→ Excerpt from a dataset:
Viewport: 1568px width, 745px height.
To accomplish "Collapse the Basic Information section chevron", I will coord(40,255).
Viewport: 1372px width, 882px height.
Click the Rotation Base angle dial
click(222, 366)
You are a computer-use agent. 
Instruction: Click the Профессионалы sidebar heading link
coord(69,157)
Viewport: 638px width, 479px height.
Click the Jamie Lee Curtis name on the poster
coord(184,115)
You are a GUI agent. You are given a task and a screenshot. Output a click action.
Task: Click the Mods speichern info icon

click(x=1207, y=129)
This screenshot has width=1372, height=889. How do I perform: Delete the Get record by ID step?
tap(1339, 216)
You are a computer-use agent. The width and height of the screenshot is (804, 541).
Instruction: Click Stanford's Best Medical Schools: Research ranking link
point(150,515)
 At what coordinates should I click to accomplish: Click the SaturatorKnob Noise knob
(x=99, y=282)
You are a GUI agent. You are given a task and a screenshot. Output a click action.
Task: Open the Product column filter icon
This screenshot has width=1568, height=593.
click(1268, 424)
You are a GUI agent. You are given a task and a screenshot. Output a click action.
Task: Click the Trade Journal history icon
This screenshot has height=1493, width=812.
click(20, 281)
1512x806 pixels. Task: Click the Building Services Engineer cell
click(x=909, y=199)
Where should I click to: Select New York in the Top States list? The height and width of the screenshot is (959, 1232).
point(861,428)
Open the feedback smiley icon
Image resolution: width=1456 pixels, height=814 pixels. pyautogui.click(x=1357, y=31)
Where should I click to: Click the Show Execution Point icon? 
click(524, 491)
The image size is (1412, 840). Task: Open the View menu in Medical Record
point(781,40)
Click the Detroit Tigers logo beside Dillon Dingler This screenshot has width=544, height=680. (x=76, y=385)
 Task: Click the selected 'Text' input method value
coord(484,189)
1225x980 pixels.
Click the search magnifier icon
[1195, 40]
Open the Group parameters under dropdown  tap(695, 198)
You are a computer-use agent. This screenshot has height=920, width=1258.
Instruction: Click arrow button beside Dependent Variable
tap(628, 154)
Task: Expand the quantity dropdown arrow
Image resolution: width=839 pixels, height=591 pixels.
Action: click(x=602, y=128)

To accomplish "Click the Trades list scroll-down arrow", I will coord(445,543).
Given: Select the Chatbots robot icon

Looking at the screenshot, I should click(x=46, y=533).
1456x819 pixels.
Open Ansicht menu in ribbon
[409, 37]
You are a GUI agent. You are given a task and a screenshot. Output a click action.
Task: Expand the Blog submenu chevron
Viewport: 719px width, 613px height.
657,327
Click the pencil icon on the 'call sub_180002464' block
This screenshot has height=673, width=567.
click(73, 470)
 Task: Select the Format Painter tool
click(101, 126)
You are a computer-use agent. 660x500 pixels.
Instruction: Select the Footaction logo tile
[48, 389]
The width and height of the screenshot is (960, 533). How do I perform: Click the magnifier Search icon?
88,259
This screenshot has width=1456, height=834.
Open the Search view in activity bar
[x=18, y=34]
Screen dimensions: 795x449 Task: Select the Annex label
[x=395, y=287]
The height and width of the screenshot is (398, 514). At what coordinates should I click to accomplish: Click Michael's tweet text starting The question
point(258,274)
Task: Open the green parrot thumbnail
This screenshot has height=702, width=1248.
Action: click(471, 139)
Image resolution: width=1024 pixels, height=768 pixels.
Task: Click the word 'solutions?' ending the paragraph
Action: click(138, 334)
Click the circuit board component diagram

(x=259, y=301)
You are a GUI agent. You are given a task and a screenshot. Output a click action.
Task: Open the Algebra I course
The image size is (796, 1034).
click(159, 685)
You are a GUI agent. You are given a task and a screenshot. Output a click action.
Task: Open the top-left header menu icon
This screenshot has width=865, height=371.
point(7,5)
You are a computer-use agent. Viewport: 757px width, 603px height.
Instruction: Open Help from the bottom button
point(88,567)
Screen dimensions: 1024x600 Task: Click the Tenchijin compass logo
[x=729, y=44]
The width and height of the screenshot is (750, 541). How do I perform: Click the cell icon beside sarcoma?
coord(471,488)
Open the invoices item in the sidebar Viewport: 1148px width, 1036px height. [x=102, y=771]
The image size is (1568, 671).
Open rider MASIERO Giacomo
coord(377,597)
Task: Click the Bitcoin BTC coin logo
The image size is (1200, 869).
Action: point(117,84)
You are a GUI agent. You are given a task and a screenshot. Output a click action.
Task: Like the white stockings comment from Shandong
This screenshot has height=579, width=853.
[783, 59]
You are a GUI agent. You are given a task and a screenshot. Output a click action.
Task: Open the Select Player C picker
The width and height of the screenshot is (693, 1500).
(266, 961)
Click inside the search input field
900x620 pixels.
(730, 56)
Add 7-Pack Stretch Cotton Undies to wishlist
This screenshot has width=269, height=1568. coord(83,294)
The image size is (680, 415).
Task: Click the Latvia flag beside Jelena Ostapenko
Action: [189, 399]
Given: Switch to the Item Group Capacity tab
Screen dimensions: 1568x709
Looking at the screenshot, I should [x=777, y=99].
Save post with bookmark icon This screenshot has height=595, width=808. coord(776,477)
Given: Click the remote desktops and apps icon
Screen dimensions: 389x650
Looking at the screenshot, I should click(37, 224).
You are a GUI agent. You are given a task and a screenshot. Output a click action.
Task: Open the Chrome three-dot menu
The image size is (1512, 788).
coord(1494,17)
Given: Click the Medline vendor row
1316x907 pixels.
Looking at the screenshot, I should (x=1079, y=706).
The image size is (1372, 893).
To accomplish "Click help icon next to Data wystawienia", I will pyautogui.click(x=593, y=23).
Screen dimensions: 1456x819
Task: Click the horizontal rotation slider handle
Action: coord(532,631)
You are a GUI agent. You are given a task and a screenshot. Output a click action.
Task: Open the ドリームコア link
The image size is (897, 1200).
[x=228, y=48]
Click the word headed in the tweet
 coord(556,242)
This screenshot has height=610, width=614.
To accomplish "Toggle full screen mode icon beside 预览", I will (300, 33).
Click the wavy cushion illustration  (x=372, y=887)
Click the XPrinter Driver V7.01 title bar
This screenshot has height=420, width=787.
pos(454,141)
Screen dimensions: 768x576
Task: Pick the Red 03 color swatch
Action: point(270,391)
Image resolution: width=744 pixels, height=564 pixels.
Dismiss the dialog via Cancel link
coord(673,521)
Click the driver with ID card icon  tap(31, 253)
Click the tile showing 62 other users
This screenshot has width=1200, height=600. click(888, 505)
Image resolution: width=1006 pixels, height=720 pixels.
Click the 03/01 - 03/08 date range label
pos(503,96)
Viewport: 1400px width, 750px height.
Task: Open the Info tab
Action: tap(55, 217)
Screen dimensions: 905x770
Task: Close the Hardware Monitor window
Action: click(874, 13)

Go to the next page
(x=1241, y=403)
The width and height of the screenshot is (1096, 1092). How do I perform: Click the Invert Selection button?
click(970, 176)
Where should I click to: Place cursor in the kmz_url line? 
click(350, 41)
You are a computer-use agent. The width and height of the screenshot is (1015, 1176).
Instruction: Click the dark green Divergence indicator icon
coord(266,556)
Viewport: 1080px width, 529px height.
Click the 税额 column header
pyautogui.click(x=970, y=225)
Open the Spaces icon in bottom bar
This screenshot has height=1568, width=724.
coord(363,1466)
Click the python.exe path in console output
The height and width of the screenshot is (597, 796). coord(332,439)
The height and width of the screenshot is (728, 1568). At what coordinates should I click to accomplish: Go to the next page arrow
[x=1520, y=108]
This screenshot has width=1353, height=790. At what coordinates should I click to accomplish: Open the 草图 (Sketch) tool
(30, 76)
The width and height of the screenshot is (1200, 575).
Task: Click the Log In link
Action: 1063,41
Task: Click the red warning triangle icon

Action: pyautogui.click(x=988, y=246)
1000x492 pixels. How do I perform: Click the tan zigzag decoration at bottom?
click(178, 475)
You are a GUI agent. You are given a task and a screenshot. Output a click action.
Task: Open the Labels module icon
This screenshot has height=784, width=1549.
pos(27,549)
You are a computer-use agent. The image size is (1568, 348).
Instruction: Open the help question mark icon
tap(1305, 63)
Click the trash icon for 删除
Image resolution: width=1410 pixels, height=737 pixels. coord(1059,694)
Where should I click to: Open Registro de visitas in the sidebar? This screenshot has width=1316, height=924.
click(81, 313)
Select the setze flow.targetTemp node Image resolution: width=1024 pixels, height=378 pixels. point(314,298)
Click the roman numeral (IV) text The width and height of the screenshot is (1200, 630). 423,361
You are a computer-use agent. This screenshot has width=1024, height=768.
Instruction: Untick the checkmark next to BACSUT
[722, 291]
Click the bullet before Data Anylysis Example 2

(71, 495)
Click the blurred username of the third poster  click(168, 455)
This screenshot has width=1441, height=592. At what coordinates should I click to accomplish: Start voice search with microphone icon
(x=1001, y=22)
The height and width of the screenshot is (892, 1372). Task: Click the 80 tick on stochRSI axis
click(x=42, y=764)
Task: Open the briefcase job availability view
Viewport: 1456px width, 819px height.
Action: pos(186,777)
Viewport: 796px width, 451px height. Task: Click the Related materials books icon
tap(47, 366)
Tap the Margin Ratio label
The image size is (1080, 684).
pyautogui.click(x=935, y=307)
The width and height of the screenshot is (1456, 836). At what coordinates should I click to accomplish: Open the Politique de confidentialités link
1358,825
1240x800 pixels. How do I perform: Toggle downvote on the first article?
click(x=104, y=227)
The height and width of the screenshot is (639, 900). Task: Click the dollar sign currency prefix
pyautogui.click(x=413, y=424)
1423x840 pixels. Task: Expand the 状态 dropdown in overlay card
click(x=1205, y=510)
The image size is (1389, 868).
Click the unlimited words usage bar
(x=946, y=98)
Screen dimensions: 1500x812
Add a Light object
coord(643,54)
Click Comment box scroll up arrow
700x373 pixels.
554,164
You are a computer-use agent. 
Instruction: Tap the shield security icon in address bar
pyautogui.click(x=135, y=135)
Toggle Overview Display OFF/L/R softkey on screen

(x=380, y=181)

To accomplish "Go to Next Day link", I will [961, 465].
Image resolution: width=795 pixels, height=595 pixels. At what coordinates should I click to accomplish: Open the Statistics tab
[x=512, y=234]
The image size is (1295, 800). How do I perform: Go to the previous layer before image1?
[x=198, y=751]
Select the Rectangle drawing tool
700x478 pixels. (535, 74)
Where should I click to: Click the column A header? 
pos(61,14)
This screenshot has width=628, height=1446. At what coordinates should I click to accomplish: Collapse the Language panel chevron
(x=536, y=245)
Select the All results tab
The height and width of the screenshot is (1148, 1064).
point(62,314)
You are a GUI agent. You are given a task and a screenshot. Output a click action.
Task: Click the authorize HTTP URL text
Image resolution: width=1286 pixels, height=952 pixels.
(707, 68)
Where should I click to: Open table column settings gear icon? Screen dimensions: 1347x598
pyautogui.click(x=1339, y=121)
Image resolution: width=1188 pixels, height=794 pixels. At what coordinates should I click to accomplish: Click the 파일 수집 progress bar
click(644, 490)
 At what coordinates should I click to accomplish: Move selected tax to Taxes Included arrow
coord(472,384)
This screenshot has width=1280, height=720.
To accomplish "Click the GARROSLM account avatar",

→ TASK TO CARRY OUT: Give the lines from the start of the items through the line with "tap(628, 154)" as a numbered list, leaving out any blank lines.

→ EXPECTED OUTPUT:
1. Viewport: 1568px width, 745px height.
2. To accomplish "Collapse the Basic Information section chevron", I will coord(40,255).
3. Viewport: 1372px width, 882px height.
4. Click the Rotation Base angle dial
5. click(222, 366)
6. You are a computer-use agent. 
7. Instruction: Click the Профессионалы sidebar heading link
8. coord(69,157)
9. Viewport: 638px width, 479px height.
10. Click the Jamie Lee Curtis name on the poster
11. coord(184,115)
12. You are a GUI agent. You are given a task and a screenshot. Output a click action.
13. Task: Click the Mods speichern info icon
14. click(x=1207, y=129)
15. This screenshot has width=1372, height=889. How do I perform: Delete the Get record by ID step?
16. tap(1339, 216)
17. You are a computer-use agent. The width and height of the screenshot is (804, 541).
18. Instruction: Click Stanford's Best Medical Schools: Research ranking link
19. point(150,515)
20.  At what coordinates should I click to accomplish: Click the SaturatorKnob Noise knob
21. (x=99, y=282)
22. You are a GUI agent. You are given a task and a screenshot. Output a click action.
23. Task: Open the Product column filter icon
24. This screenshot has width=1568, height=593.
25. click(1268, 424)
26. You are a GUI agent. You are given a task and a screenshot. Output a click action.
27. Task: Click the Trade Journal history icon
28. This screenshot has height=1493, width=812.
29. click(20, 281)
30. 1512x806 pixels. Task: Click the Building Services Engineer cell
31. click(x=909, y=199)
32. Where should I click to: Select New York in the Top States list? The height and width of the screenshot is (959, 1232).
33. point(861,428)
34. Open the feedback smiley icon
35. Image resolution: width=1456 pixels, height=814 pixels. pyautogui.click(x=1357, y=31)
36. Where should I click to: Click the Show Execution Point icon? 
37. click(524, 491)
38. The image size is (1412, 840). Task: Open the View menu in Medical Record
39. point(781,40)
40. Click the Detroit Tigers logo beside Dillon Dingler This screenshot has width=544, height=680. (x=76, y=385)
41.  Task: Click the selected 'Text' input method value
42. coord(484,189)
43. 1225x980 pixels.
44. Click the search magnifier icon
45. [1195, 40]
46. Open the Group parameters under dropdown  tap(695, 198)
47. You are a computer-use agent. This screenshot has height=920, width=1258.
48. Instruction: Click arrow button beside Dependent Variable
49. tap(628, 154)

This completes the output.